So I couldn't simply assume that the office would tell Anna's teacher or that she'd magically find out somehow. But I also didn't know if it really made much of a difference. At five years out--and especially because she doesn't remember him, nor grieve him in any traditional sense--how much of a role does Anna's father even need to play in her school life?

Heeding the advice of the other parents in my support group, though--one of them an elementary school teacher--and the grief counselor who runs the group, I made a point to give Anna's teacher a heads-up about the D-E-A-D D-A-D-D-Y. It wasn't exactly the most opportune time to do it at Back to School Night, with the deafening chaos in the room and all of 45 seconds (okay, maybe two minutes) with her teacher, but I wanted to get it over and done with. And now at least she knows.

Good thing I did too, because I noticed that the Father fields were conspicuously empty on the office-generated registration form that I had to verify and sign at Back to School Night. No mention anywhere that her father is dead. I wonder now if it still would have been blank, even if I'd filled in Charley's name on the form in May.

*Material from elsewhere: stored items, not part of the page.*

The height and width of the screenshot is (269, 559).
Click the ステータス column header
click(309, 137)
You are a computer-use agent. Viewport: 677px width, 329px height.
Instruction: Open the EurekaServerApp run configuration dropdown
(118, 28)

But none of this is what first came out of my fingers as I sat down to write. I've been trying to write around my feelings, to avoid having to pin them down. Edit and post some photos; include some trivial anecdotes...I'm good at avoiding and distracting myself, at writing about something easy as filler. So if you want to read what I was actually feeling, read the other post here....

1 comments:

  1. I have been told by the counselors and other widows that the grief for children whose parent died when the child was real young doesn't hit in full until the child reaches 9 or 10. This is because it is at this age that they can finally comprehend the loss of that parent in its entirety, even if they do not "remember" their parent. As a former teacher of fifth graders, this makes total sense. Expect that your daughter will tell every teacher she has for many years to come. I know of several children who have to stand up and tell the whole class about their late Daddy, not because they had to, but because they needed to. I just hope seven years is enough time for me to process the death of my husband in order to help my soon-to-be three year old and my eleven month old through their grief. I wish that for you, too.